Ken Langone, co-founder of Home Depot and now CEO of investment bank Invemed Associates, sees the economy in trouble. And he has colorful terms for it.
"We have not begun to take the cure," the former New York Stock Exchange director told CNBC.
"It’s not unlike a drunk that keeps drinking and saying tomorrow I’m going to work on my problems. We should have taken the cure a couple years ago, (but) we've prolonged it by the stimulus packages."
In the end, last year’s $862 billion of fiscal stimulus accomplished little, Langone says.
As a result, the economy remains under water, he says. "It's not a double-dip: We never came out of it."
And Langone isn’t impressed with Washington’s response. “They’ve tried everything, and the unemployment rate stays at 9.5 percent,” he said. “You can’t have prosperity with that kind of unemployment.”

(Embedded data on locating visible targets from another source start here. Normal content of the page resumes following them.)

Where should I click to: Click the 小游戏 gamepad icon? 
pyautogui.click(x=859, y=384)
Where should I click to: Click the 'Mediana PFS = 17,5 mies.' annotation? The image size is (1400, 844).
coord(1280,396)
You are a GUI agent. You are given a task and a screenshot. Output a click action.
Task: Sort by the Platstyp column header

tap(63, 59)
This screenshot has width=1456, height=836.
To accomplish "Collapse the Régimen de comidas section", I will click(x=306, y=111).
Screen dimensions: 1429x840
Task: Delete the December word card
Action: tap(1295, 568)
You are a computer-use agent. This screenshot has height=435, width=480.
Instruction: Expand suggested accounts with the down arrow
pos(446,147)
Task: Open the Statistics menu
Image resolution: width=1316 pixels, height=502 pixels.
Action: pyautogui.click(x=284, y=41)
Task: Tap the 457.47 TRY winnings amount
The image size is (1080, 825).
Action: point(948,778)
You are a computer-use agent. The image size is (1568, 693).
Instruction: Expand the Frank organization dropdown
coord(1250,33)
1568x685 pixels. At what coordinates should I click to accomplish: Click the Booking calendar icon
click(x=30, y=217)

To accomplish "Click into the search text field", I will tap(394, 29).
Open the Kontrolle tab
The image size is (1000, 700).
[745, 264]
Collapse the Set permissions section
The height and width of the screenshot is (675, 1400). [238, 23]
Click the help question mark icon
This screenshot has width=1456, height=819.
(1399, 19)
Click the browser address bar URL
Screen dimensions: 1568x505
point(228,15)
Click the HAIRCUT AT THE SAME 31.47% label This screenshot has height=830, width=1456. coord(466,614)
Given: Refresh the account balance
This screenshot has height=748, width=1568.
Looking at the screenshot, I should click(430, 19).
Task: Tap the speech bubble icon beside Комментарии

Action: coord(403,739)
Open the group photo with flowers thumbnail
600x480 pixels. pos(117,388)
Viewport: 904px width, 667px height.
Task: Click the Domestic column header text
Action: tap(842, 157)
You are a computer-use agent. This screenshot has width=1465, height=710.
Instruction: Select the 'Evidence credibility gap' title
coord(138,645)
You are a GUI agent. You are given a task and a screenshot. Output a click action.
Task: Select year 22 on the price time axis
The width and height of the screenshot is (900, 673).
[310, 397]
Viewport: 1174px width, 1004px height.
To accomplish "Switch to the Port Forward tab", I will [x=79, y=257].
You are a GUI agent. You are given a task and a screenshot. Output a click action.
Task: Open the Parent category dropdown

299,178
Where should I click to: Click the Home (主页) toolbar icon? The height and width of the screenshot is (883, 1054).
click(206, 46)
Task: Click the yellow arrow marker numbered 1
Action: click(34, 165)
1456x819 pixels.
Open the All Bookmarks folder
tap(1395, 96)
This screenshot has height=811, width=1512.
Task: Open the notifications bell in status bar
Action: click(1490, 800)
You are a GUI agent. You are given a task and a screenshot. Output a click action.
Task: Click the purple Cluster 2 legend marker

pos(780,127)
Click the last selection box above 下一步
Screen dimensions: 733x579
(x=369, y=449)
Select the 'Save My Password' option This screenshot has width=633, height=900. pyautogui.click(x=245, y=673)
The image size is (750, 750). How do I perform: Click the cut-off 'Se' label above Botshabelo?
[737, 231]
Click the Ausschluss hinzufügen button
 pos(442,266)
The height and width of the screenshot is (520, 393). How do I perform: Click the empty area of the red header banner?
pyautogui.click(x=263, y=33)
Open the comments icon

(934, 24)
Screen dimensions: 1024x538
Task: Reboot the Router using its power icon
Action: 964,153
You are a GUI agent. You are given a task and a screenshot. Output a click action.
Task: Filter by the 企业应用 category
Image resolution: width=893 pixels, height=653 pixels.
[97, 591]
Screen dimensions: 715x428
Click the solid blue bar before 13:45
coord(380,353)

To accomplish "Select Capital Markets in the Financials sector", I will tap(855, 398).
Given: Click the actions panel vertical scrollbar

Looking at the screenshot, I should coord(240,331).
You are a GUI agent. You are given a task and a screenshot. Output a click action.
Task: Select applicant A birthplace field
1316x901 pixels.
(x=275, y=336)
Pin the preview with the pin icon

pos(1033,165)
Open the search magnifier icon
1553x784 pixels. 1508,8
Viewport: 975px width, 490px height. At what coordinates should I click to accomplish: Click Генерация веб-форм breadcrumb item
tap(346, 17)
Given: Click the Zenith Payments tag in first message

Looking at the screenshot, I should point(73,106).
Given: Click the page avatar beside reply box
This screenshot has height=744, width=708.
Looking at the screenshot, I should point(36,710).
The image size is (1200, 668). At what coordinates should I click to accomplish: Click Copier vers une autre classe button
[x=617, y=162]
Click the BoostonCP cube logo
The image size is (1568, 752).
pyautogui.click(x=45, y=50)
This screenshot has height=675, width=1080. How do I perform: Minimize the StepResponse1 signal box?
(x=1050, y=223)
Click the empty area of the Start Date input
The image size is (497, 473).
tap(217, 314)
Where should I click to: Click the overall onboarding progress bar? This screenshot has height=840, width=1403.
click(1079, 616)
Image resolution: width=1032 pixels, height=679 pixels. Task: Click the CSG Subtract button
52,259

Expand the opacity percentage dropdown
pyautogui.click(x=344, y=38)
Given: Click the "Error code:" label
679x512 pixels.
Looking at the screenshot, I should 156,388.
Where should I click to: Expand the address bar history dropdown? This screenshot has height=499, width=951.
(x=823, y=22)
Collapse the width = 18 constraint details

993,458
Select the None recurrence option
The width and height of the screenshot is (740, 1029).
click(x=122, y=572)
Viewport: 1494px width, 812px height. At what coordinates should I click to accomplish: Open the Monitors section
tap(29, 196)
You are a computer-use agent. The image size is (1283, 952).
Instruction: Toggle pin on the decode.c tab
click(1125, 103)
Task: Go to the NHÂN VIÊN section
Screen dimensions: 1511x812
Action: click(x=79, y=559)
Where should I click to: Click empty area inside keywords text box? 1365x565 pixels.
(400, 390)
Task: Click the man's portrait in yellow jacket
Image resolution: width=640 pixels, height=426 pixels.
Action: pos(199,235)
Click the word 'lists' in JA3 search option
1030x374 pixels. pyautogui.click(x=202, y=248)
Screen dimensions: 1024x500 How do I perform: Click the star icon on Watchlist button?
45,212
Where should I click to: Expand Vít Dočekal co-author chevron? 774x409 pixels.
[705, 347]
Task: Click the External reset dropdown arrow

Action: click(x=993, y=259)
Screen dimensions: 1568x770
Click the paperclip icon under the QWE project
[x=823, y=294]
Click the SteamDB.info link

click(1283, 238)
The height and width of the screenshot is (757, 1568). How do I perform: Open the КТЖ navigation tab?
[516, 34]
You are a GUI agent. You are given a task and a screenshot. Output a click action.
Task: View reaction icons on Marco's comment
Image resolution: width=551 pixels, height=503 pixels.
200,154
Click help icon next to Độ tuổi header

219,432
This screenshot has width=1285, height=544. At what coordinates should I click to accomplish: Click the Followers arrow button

The country has to cure its addiction to debt among other problems, Langone says. "We've got to bite the bullet.”
Others share his concern about the economy, including David Wyss, chief economist at Standard & Poor’s.
“I think there is still a realistic possibility in the U.S. that it’s slipping into this pattern like Japan has -- 10, 20 years of stagnation,” Wyss said at a Tokyo seminar covered by Bloomberg.
“A rising population in the U.S. creates more need for capital, more need for housing, which makes deflation a little less likely, but I’m not sure if that makes it impossible.”